216pv0916_PK_B_1-2_Battenfeld Cincinnati_K2016-Einschneckenextruder

Einschneckenextruder (Bild: Battenfeld-Cincinnati)

Die wesentlichen Veränderungen sind ein innengenuteter Zylinder, ein Schneckenkonzept, bei welchem die Theorie des dispersen Aufschmelzens konsequent umgesetzt wurde, sowie eine mit Wendelnuten ausgerüstete Einzugszone, deren Geometrie ebenfalls vollständig überarbeitet wurde. Alle drei Komponenten sind genau aufeinander abgestimmt. Die Extruderserie Soiex-NG steht in vier Baugrößen mit 60, 75, 90 und 120 mm zur Verfügung und ermöglicht Ausstöße von 1.000 bis 2.500 kg/h. Einer der Vorteile, die die neuartige Gestaltung der Verfahrenseinheit mit sich bringt, ist eine Erhöhung der Aufschmelzleistung bei schonender und energieeffizienter Arbeitsweise. Die Schmelzetemperatur im Extruder reduziert sich hierdurch bei vergleichbaren Durchsätzen um bis zu 10°C, während die Schmelzehomogenität unverändert gut bleibt. Aufgrund des veränderten Fördermechanismus kommt es zu einer erheblichen Absenkung des axialen Druckprofils in Einzugszone und Zylinder und in Folge zu einer ganzheitlichen Entlastung des Systems wodurch eine Steigerung der spezifischen Ausstoßleistung ermöglicht wird.

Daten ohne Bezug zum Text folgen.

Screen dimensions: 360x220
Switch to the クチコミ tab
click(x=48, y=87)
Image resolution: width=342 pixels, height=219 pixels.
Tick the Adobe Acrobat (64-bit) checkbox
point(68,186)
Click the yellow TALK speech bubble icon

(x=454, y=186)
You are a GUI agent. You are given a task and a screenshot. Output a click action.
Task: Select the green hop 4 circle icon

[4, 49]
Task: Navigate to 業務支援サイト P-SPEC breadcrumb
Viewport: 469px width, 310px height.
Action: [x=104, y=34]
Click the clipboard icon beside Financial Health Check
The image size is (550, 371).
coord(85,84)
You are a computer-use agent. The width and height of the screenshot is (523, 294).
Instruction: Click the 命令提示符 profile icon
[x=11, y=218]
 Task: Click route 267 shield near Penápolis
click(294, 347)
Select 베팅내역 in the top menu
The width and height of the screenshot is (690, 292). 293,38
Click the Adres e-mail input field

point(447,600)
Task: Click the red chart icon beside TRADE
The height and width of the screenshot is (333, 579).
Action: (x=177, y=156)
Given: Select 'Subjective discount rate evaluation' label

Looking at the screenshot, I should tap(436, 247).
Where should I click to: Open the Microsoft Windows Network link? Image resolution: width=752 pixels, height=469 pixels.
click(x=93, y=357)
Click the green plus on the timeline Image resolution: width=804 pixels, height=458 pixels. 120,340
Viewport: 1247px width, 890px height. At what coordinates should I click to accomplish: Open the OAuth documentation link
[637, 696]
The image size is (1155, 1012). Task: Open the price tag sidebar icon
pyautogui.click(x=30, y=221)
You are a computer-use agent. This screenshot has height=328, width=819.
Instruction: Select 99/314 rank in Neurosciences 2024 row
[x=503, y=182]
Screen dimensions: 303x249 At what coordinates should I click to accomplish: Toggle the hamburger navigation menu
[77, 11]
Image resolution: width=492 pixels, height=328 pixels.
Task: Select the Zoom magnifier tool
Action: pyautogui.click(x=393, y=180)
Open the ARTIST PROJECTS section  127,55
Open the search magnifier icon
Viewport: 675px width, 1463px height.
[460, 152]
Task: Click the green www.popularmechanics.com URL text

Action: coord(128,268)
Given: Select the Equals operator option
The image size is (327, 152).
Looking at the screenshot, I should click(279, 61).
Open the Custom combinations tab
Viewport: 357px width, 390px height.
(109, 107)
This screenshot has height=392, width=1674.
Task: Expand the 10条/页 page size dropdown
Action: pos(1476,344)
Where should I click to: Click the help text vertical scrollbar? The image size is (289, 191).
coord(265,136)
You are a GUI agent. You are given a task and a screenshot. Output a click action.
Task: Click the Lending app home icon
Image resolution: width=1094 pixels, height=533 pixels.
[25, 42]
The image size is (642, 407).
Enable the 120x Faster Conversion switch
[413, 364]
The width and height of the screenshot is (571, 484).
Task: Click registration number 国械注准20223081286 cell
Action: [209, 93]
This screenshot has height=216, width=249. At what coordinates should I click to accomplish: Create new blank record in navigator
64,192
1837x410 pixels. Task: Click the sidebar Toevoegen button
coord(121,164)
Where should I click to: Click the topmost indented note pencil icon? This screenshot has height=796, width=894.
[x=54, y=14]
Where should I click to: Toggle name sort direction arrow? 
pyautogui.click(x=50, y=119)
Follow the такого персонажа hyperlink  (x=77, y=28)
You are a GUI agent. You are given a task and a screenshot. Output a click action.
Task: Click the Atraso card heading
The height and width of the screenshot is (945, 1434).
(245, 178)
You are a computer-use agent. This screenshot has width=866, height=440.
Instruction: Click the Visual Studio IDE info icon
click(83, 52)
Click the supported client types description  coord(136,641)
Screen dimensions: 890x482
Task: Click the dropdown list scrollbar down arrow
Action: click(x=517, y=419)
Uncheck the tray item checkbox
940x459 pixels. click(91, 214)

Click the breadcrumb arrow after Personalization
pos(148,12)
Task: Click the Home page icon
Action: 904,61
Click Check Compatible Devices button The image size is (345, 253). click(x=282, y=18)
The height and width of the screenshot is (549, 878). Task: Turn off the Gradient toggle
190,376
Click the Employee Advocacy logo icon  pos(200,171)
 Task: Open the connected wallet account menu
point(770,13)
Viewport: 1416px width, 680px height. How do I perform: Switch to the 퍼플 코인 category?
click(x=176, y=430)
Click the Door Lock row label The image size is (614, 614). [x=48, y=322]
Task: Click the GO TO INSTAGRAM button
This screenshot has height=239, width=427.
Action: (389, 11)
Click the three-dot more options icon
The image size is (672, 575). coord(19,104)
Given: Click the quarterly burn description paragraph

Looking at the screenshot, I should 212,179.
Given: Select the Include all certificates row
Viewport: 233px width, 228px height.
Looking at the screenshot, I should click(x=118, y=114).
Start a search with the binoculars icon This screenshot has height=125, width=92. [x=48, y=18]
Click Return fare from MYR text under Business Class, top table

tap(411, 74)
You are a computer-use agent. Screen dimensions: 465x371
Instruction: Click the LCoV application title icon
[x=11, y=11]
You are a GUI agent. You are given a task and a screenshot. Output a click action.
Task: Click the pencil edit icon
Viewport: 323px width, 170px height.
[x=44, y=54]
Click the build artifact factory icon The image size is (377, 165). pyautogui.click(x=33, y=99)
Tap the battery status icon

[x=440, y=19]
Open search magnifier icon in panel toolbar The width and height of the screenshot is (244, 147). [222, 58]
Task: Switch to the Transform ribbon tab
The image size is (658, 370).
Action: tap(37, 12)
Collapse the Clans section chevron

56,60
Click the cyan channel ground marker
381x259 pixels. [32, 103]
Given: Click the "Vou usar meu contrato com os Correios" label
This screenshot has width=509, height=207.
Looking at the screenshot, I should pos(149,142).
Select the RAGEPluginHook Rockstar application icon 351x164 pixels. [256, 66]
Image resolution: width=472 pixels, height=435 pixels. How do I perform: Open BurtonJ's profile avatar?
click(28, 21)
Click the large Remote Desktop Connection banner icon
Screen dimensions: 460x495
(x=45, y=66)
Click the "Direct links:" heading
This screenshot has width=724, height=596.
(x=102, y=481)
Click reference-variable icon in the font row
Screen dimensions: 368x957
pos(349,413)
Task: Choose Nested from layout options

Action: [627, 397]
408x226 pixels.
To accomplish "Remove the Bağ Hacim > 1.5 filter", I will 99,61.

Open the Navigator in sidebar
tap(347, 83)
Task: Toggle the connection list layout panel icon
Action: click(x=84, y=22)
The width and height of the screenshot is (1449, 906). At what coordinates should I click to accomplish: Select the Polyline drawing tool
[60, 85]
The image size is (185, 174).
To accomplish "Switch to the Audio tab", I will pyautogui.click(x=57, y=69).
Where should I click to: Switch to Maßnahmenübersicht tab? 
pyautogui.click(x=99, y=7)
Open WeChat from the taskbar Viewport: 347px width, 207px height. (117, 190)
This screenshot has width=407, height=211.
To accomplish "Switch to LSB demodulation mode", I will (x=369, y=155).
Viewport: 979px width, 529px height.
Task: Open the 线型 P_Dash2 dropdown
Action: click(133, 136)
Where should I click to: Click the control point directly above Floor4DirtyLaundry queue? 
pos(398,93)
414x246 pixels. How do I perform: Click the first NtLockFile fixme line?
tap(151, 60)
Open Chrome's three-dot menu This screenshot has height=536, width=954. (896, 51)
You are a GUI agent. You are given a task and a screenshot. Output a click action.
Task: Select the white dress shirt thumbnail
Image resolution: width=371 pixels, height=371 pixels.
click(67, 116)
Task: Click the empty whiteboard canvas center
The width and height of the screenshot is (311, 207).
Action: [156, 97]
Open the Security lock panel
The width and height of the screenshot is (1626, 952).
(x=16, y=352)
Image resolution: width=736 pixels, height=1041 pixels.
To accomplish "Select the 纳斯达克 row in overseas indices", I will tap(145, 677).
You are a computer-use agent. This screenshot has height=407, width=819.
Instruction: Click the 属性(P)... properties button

Auch verbessert sich die Verarbeitbarkeit von Mahlgut, so dass höhere Mahlgutanteile gefahren werden können ohne Einbußen im Prozessverhalten akzeptieren zu müssen. Darüber hinaus kann von einer deutlichen Verbesserung des Verschleißverhaltens ausgegangen werden. In diesem Zusammenhang ist die Reduktion des Energieverbrauchs durch die neue Verfahrenseinheit ein weiterer entscheidender Faktor. Bis zu 15 Prozent Energiekosten lassen sich einsparen.